Т.о. желание и любовь являются базовыми стимулами неупорядоченной продуктивности множества.

Капитал, напротив, терпит неудачу с креативностью. Его бесполое размножение является манифестацией коррумпированной любви к одинаковости. Финансы это основное средство регулирования, отображения и эксплуатации продуктивности множества сегодня, поскольку он является единственным экономическим инструментом способным иметь дело с еще не реализованными потенциальностями. Воодушевляемый множеством к фантазиям о богатстве и масштабности, он приходит к финансовому кризису и вследствие этого блокирует биополитическое производство. Но в целом Негри и Хардт позитивно оценивают силу воображения финансов. Они, таким образом, размышляют над перспективой где абстрактные деньги и финансы могут быть политически ре-аппроприированы, изъяты у капитала и «стать инструментами для создания множества».

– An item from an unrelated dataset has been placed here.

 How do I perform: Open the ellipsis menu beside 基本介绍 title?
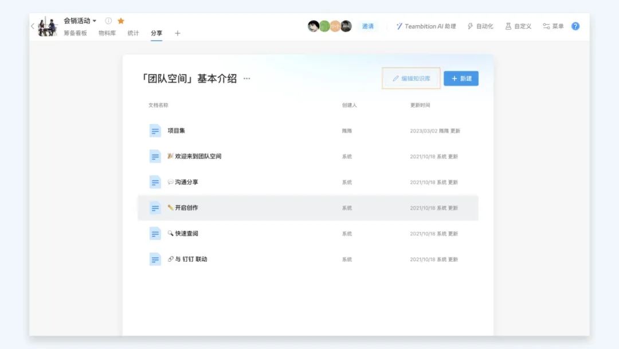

Попытка Негри и Хардта рассмотртвать любовь как политический концепт напоминает рэйв-культуру. И тогде не будет удивительным обнаружить символ, способный заменить изображение Левиафана в эпоху множества, где-то рядом с танцующими людьми. Возможная пародия на Сотворение Адама Микеланджело обратит внимание не на слабого и изолированного индивида, получающего способность к жизни из трансценденции. В отличие от этого множество рук выглядит энергичным но обескураживающим. В конечном итоге они дистанцируются от одиночества, падающего вниз из невидимой сферы небес и … станут обнимать друг друга. Но возможно ли коснуться пальцами без изначального устремления к кому-то? В момент, отраженный на картине, остаётся неясным, сможет ли это множество обнаружить и привести в движение свой имманентный потенциал.